But before setting aside for the moment the question of two-toned arrows, we should ask whether all Bazilevskaya arrows that she may have drawn anywhere else are two-tone.  If two-toning brings any advantage, then why wouldn't that advantage be sought everywhere that arrows are drawn?

Searching for Bazilevskaya arrows in the duty-roster area of the other three high-definition Munich versions of Trawniki ID Cards (Juchnowskij 847, Wolembachow 1211, Bondarenko 1926) turns up none.  Searching for Bazilevskaya arrows in the pdf files that the Kremlin has made available for 48 Trawniki cards, however, comes up with the fifteen arrows spread over eight cards shown in Display 4 (and where we include Karataschew 1185 on the perception of its dashes being arrows with missing arrowheads).

Demjanjuk 1393
Two arrows

Kirelacha 415
One curved arrow

Jarosch 749
Four long and curved arrows

Babenko 869
One curved arrow

Karataschew 1185
Two curved dashes

Kabirow 1337
Three curved arrows

Rjasanow 2077
One curved arrow

Tschornopyskij 3684
One curved arrow

DISPLAY 4.  Fifteen arrows drawn by MGB translator Z. Bazilevskaya in the duty-roster area of eight Trawniki Cards.  The indistinctness of the Demjanjuk 1393 arrow shafts in the pdf image can be understood from Displays 1 and 2 to result from two-toning.  All other pdf arrows exhibit an unambiguous starting point, and a dependable solidity of shaft, which contraindicate two-toning, with a couple of exceptions showing interruption of solidity when arrows are extraordinarily long.

The two-toning, which Displays 1 and 2 above help us understand to be an abrupt transition in the arrow shaft from uniformly-faint on the left to uniformly-dark on the right, appears in the Demjanjuk 1393 degraded pdf image merely as a vagueness as to where the arrow begins, or as a doubt about its continuous solidity — which two characteristics we see in none of the pdf arrows on other cards, which do all begin at an unambiguous spot, and which do all continue with full solidity throughout, with two exceptions which perhaps it is permissible to exclude from consideration.  That is, arrows may be interrupted when they are extraordinarily long and perhaps passing through text, as in the case of two such arrows in Jarosch 749.

Although indubitable confirmation of the absence of two-toned arrows anywhere but on Demjanjuk 1393 awaits a release of higher-quality images by the Kremlin, one might say that the evidence available as of now tentatively supports the inference that two-tone arrow shafts appear only on the Demjanjuk 1393 card, thereby awarding that card its umpteenth badge of uniqueness.

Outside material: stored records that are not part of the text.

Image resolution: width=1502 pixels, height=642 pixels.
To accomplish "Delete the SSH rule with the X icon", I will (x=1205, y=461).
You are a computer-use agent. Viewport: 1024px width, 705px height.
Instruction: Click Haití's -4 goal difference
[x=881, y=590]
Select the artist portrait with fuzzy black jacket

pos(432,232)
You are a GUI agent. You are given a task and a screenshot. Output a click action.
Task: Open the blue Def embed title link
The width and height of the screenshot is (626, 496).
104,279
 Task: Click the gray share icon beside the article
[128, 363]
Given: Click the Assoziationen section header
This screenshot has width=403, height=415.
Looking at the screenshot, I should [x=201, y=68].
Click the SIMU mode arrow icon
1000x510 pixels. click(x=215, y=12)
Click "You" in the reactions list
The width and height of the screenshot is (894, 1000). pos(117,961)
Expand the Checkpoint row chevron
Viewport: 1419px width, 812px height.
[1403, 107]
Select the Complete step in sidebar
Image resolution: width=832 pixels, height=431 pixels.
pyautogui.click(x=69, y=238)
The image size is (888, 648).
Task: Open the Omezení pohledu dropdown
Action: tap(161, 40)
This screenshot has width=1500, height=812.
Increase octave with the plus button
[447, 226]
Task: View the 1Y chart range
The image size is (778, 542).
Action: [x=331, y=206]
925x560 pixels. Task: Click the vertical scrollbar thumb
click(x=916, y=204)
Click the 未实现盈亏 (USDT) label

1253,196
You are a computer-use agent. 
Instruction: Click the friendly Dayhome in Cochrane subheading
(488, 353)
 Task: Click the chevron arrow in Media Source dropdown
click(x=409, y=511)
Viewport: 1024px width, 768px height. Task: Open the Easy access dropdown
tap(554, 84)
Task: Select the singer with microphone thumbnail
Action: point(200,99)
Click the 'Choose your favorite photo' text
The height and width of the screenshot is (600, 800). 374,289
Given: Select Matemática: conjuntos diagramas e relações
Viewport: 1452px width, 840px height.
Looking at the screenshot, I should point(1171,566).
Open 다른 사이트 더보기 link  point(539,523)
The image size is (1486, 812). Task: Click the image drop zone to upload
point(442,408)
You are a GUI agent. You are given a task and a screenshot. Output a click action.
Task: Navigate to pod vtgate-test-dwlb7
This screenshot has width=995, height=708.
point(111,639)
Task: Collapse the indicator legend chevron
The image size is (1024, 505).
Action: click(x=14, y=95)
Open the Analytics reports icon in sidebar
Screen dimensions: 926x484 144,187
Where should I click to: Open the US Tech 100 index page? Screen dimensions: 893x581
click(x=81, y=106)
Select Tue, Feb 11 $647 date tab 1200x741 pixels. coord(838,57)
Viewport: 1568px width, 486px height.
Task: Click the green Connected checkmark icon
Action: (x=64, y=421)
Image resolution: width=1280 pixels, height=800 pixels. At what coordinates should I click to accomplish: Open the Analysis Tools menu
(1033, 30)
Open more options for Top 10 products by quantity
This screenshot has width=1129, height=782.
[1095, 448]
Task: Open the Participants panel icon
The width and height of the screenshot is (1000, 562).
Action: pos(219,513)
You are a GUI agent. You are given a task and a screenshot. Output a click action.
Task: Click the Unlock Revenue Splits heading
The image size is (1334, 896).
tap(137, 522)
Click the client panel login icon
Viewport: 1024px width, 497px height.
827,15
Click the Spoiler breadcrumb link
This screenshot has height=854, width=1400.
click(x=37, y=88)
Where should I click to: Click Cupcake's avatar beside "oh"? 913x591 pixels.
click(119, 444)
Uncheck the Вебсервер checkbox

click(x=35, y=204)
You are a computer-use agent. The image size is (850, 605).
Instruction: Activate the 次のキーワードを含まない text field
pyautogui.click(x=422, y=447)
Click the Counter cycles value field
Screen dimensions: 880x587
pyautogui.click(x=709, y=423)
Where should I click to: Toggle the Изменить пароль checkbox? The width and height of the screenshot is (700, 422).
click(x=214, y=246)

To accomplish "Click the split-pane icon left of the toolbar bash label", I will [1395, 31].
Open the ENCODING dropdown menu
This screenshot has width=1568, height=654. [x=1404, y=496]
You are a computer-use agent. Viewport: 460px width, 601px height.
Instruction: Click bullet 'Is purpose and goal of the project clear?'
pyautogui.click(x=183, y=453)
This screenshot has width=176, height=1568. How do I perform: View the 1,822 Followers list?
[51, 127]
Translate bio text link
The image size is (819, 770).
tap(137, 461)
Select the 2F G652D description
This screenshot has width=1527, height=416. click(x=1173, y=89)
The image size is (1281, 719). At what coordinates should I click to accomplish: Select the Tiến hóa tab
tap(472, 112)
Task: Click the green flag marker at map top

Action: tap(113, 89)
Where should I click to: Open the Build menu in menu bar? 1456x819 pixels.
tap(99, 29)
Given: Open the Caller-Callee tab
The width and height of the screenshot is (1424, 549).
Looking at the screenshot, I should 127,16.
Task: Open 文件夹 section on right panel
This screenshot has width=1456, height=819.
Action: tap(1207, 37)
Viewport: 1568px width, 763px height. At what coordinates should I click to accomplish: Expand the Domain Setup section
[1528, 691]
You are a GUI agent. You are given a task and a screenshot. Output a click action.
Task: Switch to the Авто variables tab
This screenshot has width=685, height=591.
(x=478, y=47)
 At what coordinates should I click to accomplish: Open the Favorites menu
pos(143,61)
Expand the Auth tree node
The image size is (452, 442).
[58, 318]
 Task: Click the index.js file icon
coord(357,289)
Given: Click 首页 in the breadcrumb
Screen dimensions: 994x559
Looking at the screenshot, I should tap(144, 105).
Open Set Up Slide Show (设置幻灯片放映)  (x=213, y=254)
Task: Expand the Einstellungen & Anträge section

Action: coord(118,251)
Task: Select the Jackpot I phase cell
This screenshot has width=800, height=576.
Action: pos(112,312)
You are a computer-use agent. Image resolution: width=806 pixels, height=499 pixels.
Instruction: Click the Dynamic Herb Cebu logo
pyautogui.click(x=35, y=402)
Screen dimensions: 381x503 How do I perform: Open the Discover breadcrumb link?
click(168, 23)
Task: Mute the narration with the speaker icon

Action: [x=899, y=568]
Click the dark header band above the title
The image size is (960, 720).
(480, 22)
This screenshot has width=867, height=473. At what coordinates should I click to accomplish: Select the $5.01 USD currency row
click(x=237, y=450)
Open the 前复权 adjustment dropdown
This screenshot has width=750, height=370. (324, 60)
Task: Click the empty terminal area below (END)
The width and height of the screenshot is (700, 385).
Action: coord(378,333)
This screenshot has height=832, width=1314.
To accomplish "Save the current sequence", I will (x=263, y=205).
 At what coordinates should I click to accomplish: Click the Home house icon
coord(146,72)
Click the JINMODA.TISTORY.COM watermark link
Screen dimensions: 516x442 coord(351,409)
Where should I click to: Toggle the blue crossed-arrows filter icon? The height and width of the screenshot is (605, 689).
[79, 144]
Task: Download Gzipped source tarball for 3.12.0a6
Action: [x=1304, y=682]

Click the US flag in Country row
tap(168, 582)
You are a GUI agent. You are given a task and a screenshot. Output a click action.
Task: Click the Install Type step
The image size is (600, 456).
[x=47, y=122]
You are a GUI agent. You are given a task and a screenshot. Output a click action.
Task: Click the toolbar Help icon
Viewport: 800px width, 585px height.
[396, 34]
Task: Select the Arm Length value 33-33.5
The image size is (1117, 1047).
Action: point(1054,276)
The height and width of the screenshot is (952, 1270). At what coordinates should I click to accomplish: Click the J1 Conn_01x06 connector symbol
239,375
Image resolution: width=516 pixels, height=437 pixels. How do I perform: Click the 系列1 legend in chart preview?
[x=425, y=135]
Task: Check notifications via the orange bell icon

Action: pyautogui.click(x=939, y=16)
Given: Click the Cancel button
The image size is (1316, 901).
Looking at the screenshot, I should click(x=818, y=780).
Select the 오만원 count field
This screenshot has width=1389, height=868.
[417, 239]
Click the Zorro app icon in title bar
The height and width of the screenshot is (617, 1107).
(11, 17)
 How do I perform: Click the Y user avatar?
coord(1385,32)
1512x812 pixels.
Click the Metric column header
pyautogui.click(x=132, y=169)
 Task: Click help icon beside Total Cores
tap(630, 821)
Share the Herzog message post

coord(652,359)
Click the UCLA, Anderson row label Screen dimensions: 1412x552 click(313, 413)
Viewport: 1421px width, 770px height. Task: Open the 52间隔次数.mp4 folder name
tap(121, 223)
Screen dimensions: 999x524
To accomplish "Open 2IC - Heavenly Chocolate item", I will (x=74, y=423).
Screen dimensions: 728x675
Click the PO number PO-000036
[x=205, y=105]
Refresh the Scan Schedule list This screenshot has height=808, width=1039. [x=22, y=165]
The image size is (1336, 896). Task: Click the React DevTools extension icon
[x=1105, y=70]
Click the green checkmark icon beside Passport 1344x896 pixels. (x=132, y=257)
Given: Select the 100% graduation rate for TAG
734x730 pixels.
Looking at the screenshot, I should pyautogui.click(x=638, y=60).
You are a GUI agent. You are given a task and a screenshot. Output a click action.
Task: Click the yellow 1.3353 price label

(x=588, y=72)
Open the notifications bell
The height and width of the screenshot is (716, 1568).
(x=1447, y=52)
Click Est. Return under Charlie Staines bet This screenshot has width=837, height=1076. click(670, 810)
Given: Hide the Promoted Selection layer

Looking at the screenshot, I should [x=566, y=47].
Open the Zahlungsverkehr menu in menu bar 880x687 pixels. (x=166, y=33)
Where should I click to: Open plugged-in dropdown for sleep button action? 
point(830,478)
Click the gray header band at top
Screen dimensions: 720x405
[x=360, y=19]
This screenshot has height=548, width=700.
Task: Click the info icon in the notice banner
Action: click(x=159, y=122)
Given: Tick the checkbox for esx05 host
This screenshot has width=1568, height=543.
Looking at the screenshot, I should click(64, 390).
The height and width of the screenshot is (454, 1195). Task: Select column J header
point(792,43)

Two Color Anomalies In The Okzow Line

Purple ink within the first "2"

DISPLAY 5.  The first "2" in the Okzow line contains purple ink.

As can be seen enlarged in Display 5, the first "2" in the Okzow date "22.9.42" appears to contain purple ink like that used by Bazilevskaya to write her Russian translations, supposedly five and a half years later.

Brown ink within the capital "O"

DISPLAY 6.  The capital "O" in the Okzow line contains brown ink.

As can be seen enlarged in Display 6, the top of the capital "O" in "Okzow" is in brown ink resembling the brown in the Sobibor line written supposedly six months later.  Flecks of brown can be seen embedded lower down within the black portion of that same "O".  A minor eruption of brown can be seen at the highest tip of the capital "G".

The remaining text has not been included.